Pray: “Our Father, who art in heaven, hallowed be your name.  I thank you that you are in control of all things”.   

  1. Lay your challenge/crisis before the Lord — Be Honest, Not Helpless

“Hezekiah went up to the temple of the Lord and spread it out before the Lord.” (Isaiah 37:14)

Lay your need plainly before God—whether it’s a diagnosis, a fear, a threat, or a heartbreak.

Pray: “Lord, here is what I’m facing… I don’t have the strength, but I know You do. I lay it before You.”

  1. Ask for Deliverance — But for His Glory, Not Just Your Comfort

“Deliver us… so that all the kingdoms of the earth may know that you alone, LORD, are God.” (Isaiah 37:20)

Make God’s glory your goal. Don’t just ask to be rescued, or for God to fix/take away the problem—ask for Him to reveal Himself through your story.

Pray: “Lord, I pray for deliverance so that I might experience your glory and others around me would also see your glory revealed.”  Would the world see you and know you because of what you will do. 

  1. Surrender the Battle — Trust His Power Over Your Own

“With us is the LORD our God to help us and to fight our battles.” (2 Chronicles 32:8)

You don’t have to figure it out. You don’t have to be enough. God never asked you to carry it—He asked you to trust Him.

Pray: “God, I release this battle to You. I won’t fight in my own strength.
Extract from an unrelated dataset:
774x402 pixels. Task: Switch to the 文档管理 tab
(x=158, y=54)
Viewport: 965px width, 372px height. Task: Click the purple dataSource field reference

I trust You to defend and deliver.”

  1. Believe for Breakthrough — Because You Prayed

“Because you have prayed to me… I have heard you.” (Isaiah 37:21)

Believe that your prayer matters. The Valley of Giants in your life may become your Baal-Perazim—your breakthrough place.

Pray: “Father, thank You for hearing me. I believe You are working even now. Let this place of pressure become a place of breakthrough—for Your name.”